Ruling spurs repressed-memory debate

St. Louis Post-Dispatch/June 18, 2006
By Clay Barbour

David Clohessy was watching a movie when he says the first memory came back to him - a horrible image that he says remained deep in his subconscious for more than 20 years.

The memory was of sexual abuse at the hands of a priest. Clohessy was 12.

"If you had asked me before that movie if I had been abused, I would have said 'no,'" Clohessy said. "And I would have passed a lie detector test, too. That's how repressed those memories were."

In 1991, Clohessy filed a lawsuit against the priest. Because of the Missouri statute of limitations, the case was thrown out a few years later.

But last week, the Missouri Supreme Court broke with precedent and allowed a man to proceed with a lawsuit based on repressed memories.

The ruling may open the door for scores of similar cases, such as Clohessy's. Advocates called it a victory for victims of abuse.

Many health professionals see only trouble ahead - for the courts and for people wrestling with inner demons.
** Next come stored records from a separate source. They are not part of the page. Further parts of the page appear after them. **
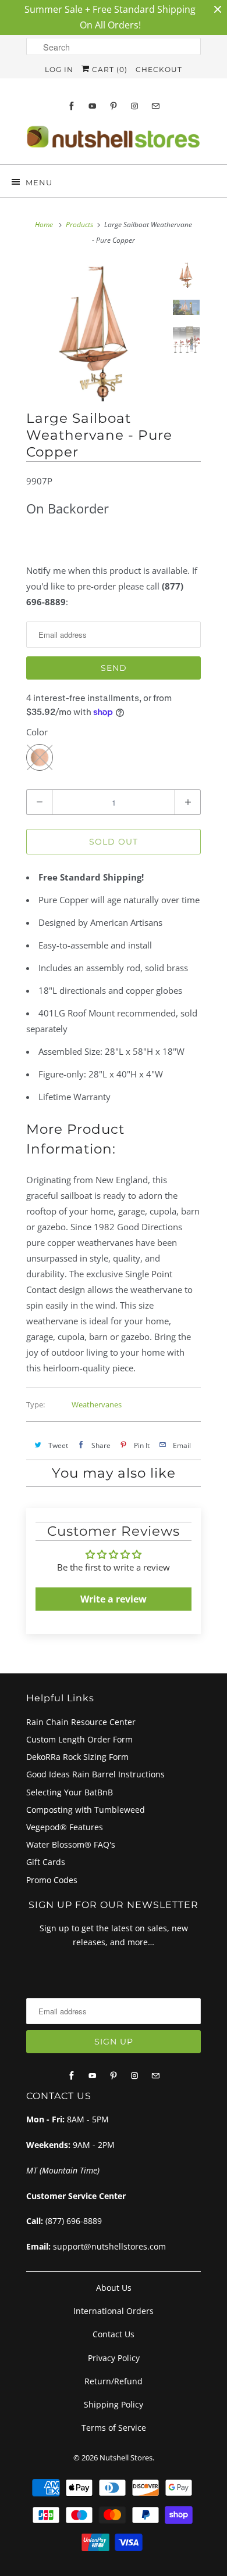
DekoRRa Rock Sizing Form (77, 1756)
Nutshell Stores (126, 2457)
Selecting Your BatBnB (69, 1792)
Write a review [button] (113, 1599)
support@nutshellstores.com (109, 2246)
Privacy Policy (114, 2357)
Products (79, 224)
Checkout (159, 69)
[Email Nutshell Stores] (155, 106)
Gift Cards (45, 1861)
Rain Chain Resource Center (81, 1721)
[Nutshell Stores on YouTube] (92, 106)
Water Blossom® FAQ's (70, 1844)
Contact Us (113, 2334)
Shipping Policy (113, 2404)
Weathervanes (97, 1404)
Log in (59, 69)
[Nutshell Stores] (113, 140)
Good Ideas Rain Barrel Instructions (95, 1774)
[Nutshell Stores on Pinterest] (113, 106)
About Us (114, 2287)
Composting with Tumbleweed (85, 1809)
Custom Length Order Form (79, 1739)
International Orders (113, 2310)
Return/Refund (113, 2381)
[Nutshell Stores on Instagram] (134, 106)
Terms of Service (113, 2427)
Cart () (108, 69)
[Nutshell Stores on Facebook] (71, 106)
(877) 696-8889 (73, 2220)
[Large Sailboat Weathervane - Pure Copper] (96, 331)
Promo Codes (51, 1879)
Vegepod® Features (64, 1827)
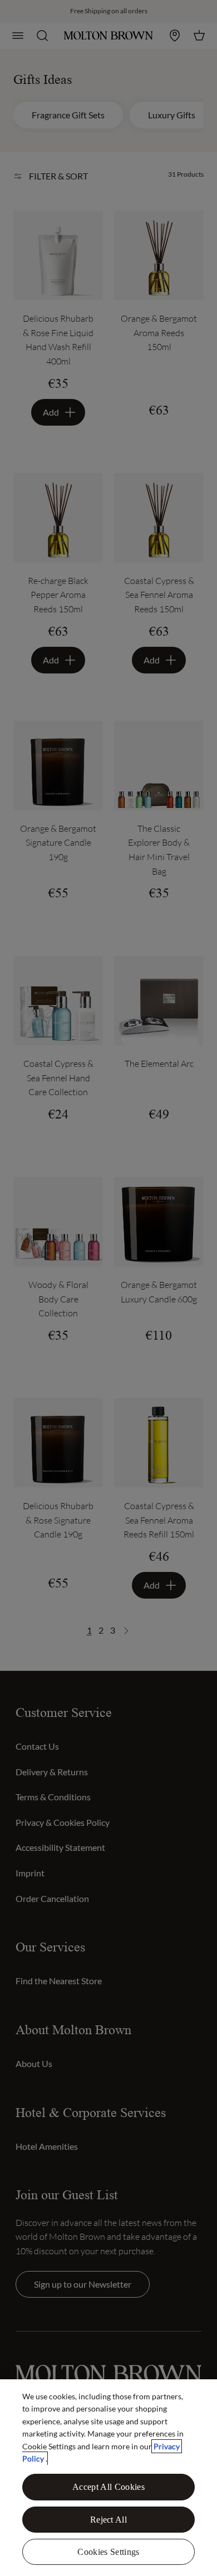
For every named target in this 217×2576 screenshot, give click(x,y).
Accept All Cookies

"I think this was the wrong decision," said Steven Bruce, director of the University of Missouri at St. Louis' Center for Trauma Recovery. "It could well open the floodgates for these kinds of cases, and I'm not so sure that will be a good thing for many of these people."

Are memories real?

According to Bruce, mental health professionals are divided over the issue of repressed memories. Many respected professionals doubt their existence, or at the very least, their accuracy.

UMSL's trauma center specializes in treating the adult survivors of abuse. Bruce, who said he believed cases of true repression were very rare, said he was afraid that the recent ruling could open the door for the unscrupulous to prey upon the vulnerable.

"Suggestion is a powerful force, especially for someone wrestling with a lot of issues," he said.

The idea of repressed memories is a relatively new psychological theory. In 1990, in a landmark case from California, George Franklin, 51, was convicted of a 20-year-old murder based mainly on the testimony of his daughter, Eileen.

The victim was an 8-year-old friend of Eileen's named Susan Kay Nason. Eileen testified that her father had killed Susan. Eileen said she had repressed that memory for almost 20 years.

Over the years, such cases have become more commonplace. However, the debate continues unabated.

Barbara Dorris, outreach director for the Survivors Network of those Abused by Priests (SNAP), said that in general, younger victims experienced repressed memory - a "survival mechanism" that allows them to cope with the abuse.

"The kid becomes two kids: the kid who was abused, and then there's this other kid who comes down and eats corn flakes and goes to school," she said.

Clohessy, SNAP's national director, can relate. He said it made perfect sense for a small child to bury painful memories.

"How else can a child's mind deal with something so horrible?" he said.

But according to Donna LaVoie, a psychology professor at Saint Louis University and an expert on memory, such memories are often faulty.

"Our memories are not like videos," she said. "We don't simply play back what happens to us exactly like it happened. In every memory, there is a little fact, a little fiction and a little perception."

LaVoie said this was especially true of so-called recovered memories. She said that although there was sometimes a kernel of truth there, it was often polluted by other influences.

"We are able to produce phantom recollections in people," she said. "We can actually make people believe they remember something that never happened. So this can be dangerous ground."

The current Supreme Court case deals with sexual abuse that is alleged to have happened 30 years ago at Chaminade College Preparatory School.

Michael Powel filed suit in 2002 naming Chaminade, the Marianist religious order that operates it, former Archbishop Justin Rigali and two faculty members - a priest and a religious brother - accusing the teachers of molesting him in the mid-1970s, when he was 15 to 17 years old.

Decision's effect

Lawyers who are still in the process of examining the Supreme Court's opinion say the full meaning and effect of the decision will depend on how it is interpreted in upcoming court cases and appeals.

"I have nothing but questions myself," said Gerard Noce, who is representing Chaminade and the Marianists in the Powel case.

Noce said he was very skeptical of repressed memory.

But Patrick Noaker, a lawyer from Minnesota who has filed more than 2,000 clergy or school sex abuse cases nationwide, said only a "loud minority" remained skeptical.

Perhaps the loudest critic of repressed memories is Elizabeth Loftus, a psychology professor with the University of California at Irvine. She is co-author of "Witness for the Defense: The Accused, the Eyewitness and the Expert Who Puts Memory on Trial."

Loftus is considered one of the leading national experts on the issue of repressed memories. She calls them the "mental health scandal of the 21st century."

"There is no credible scientific evidence to prove that repressed memories even exist," she said. "And yet they keep clearing the way for these kinds of trials which have ruined hundreds, if not thousands, of families."

The skeptics upset Clohessy. He agrees with Noaker that it is a loud minority of mental health professionals who don't believe in repressed memories.

"It is very painful to me to have anyone, especially in the mental health community, doubt the existence of repressed memories," he said. "I know dozens, if not hundreds, of people who have experienced them. We all cope with trauma in different ways."